Jadi begini guys. Kalau ada suara 'zzzzt' itu tandanya gue harus berhenti ngomong karena orang di hadapan gue langsung melemparkan tatapan tajamnya pada gue, persis kayak Kepala Sekolah mau nyuruh anak muridnya bersihin selokan dari kecebong sebagai hukuman.

"Lo gak lihat rumah ini.."

"ADUH!"

Gue bahkan gak tau dia lagi memegang kemoceng yang sekarang dia layangkan untuk memukul gue dengan tampang datarnya.

"Udah persis kapal pecah."

"ADUH!"

Dipukul ke kanan.

"Bau.."

"ADUH!"

Dipukul ke kiri.

"Banyak debu.."

"ADUH!"

Dipukul di kepala.

"Don't you know how messed up this house is?!"

"ADUH! SAKIT SAKIT SAKIT! AAAAH!"

Si Bapak yang fogging sampai berhenti semprat-semprot karena terkesima melihat orang berbadan sebongsor gue bisa teriak-teriak cuma karena dipukul dedemit kayak dia.

"DUH! YA UDAH IYA MAAP! MAAP! TAPI GUE KAN LAGI TIDUR, KALAU GUE MATI DI DALEM GIMANA?"

"Kuburan tinggal 1 kilo dari sini. I'll make sure Pak RT will help you going back to that earth."

Sialan.

Ternyata ini fogging DBD. Di bulan-bulan seperti ini memang lagi musim demam berdarah, jadi gak heran kalau orang yang pernah hampir menyiram mobil gue dengan Listerin karena gak tahan melihat debu yang belum gue bersihkan itu datang-datang main semprot aja begini.

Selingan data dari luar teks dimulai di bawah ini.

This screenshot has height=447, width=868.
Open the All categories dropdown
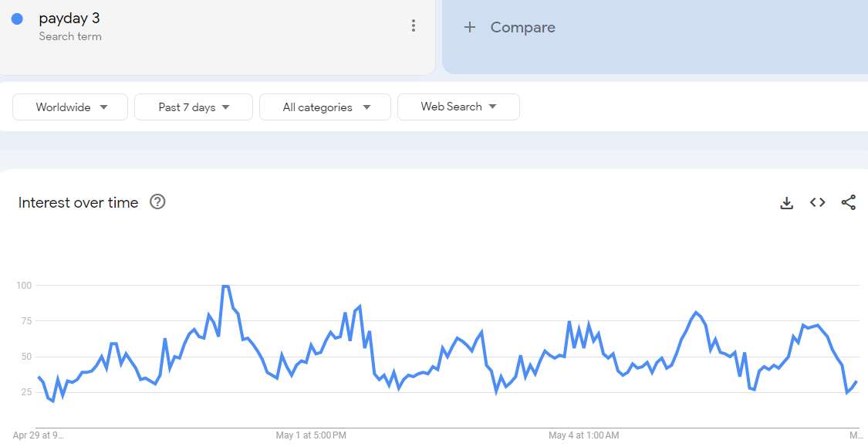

"Minggu depan jadwalnya semprot disinfektan," ujarnya datar sambil menaruh kopernya ke kamar dan membawa iPad ke dapur. Ini bau-baunya mau siapin sarapan -bagus, gue jadi bisa numpang makan.

"Padet amat sih jadwal semprotan. Udah ngalahin tur band."

"This house is gross," dia mengambil kacamatanya yang bulat -yang sebenernya jarang banget dia pakai, tanpa melihat ke arah gue. "You are gross."

"Songong lo!" gue tiduran di atas sofa dengan sebelah kaki naik, tangan berusaha mencari remot televisi, dan gak berniat sama sekali mengeluarkan rokok gue karena itu kemoceng sakti bisa menimpuk kepala gue lagi kalau sampai dia nyium bau asap rokok abis fogging begini. "Gue kan jarang balik ke sini. Udah full di Jakarta juga masih lebih banyak di studio."

"Mbak Sumi?"

Keren ye nama mbak gue, kayak nama orang Jepang.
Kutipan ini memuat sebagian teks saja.